Per chi crede all’uomo per natura corporale e spirituale e incompiuto, la soluzione è inevitabile: la sacralità dell’uomo si basa sulla sua specifica dignità; la sua erranza, il fatto che sempre si sia ucciso e rubato, non dice dell’equivalenza tra opposte scelte morali, ma della sua libertà e limitatezza, oltre che della natura umana decaduta. Nessun animale infatti, sbaglia, perché nessun animale sceglie; nessun animale sbaglia, perché nessun animale è giudicabile in base ad una verità superiore! Ne deriva che se anche la morale naturale universale non è sempre facile da scoprire, ciononostante essa c’è, e la dimostrazione è che ogni uomo la ricerca e, nel profondo, la sente. A chi nega la morale naturale, cioè che corrisponde alla natura dell’uomo, non rimane che negare, coerentemente, ogni concetto di bene e di male, oppure fondarlo sulla scelta soggettiva. Ma la semplice esistenza del rimorso, dicevano Chesterton o Dostoevsky, dopo un omicidio significa che nessun uomo ritiene veramente che ciò che ha fatto sia giusto, corrisponda alla sua natura. Tanto è vero che persino Lenin, il creatore dei gulag, e Hitler, dovendo giustificare lo sterminio dei loro nemici dinanzi ai loro popoli, li definirono “insetti nocivi” da schiacciare, il primo, “sottouomini”, il secondo.
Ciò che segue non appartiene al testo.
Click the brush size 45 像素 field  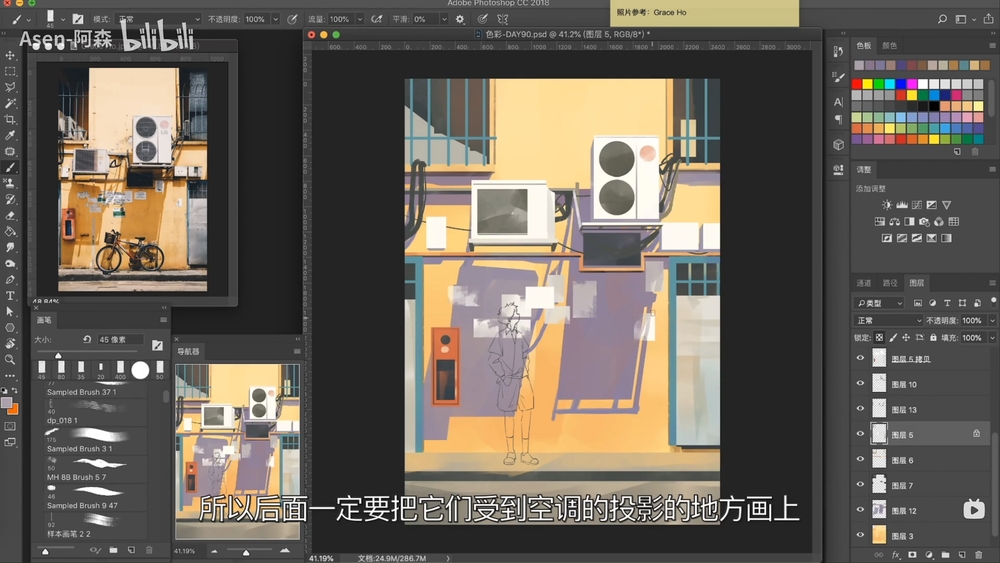120,340
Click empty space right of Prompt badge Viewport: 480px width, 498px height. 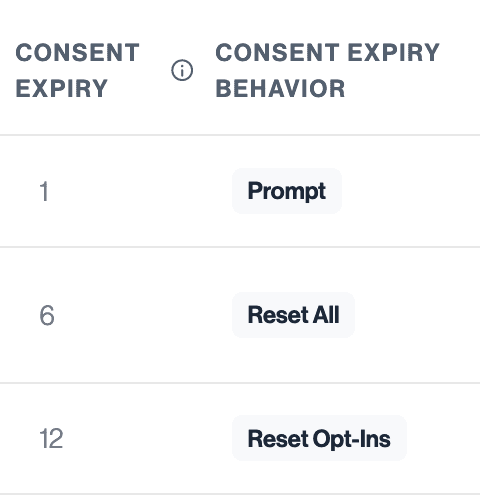pos(410,191)
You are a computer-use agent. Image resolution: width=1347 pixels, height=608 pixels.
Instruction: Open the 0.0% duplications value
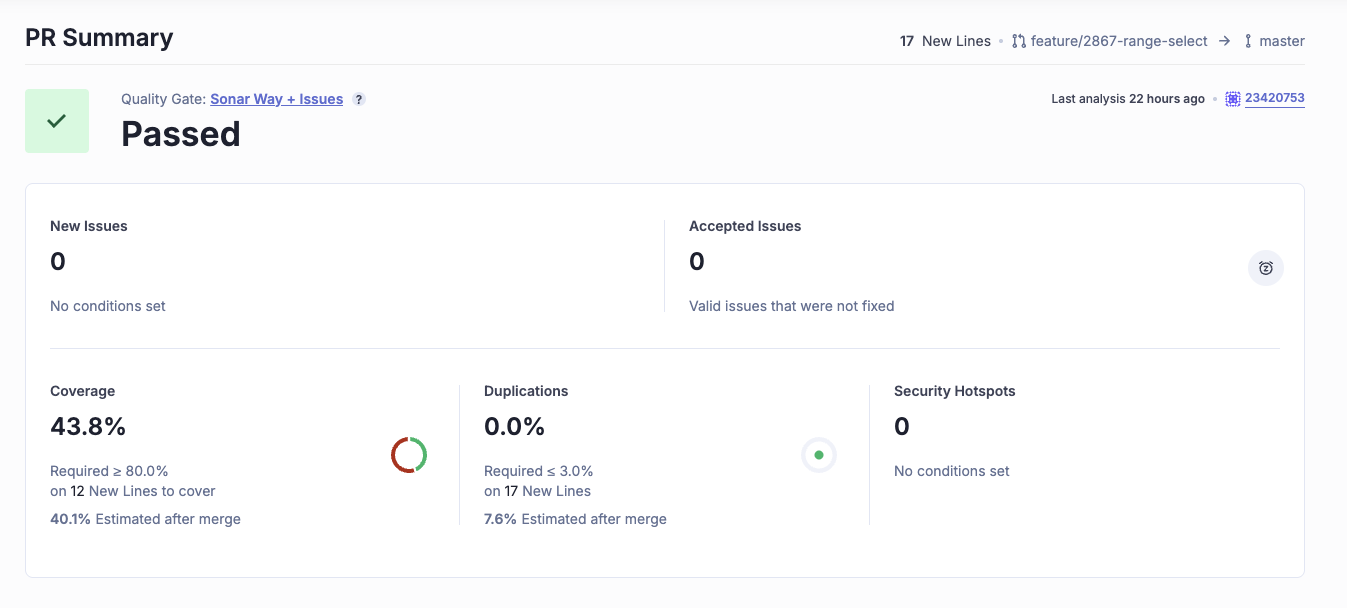[514, 427]
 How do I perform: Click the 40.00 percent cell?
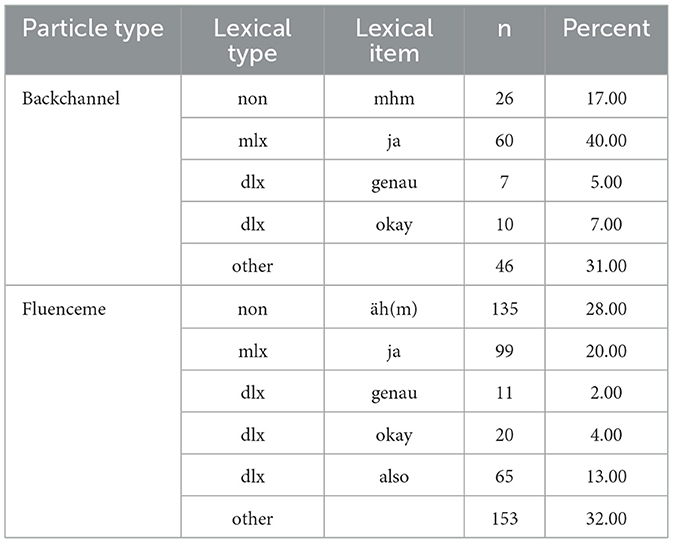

Un’ ultima considerazione: l’unità tra anima e corpo non toglie l’esistenza di un’ organizzazione gerarchica, di un ordine, che non significa affatto separazione o distinzione, tra anima e corpo. Quando questa gerarchia naturale viene rovesciata, quando l’uomo obbedisce prima agli istinti, al corpo, che alla ragione, va contro la sua natura umana, che è corporale e spirituale ad un tempo, ma con una superiorità naturale, nel senso di umana, dello spirito sul corpo. “Lotta dura contro natura”, scrivevano su muri, non per nulla, i sessantottini e gli hippies, mentre si davano all’amore orgiastico, all’autodistruzione morale e all’uso di droghe: avevano ben chiaro, allora, di essere consapevolmente nemici di un ordine naturale cui appartenevano e cui si erano ribellati.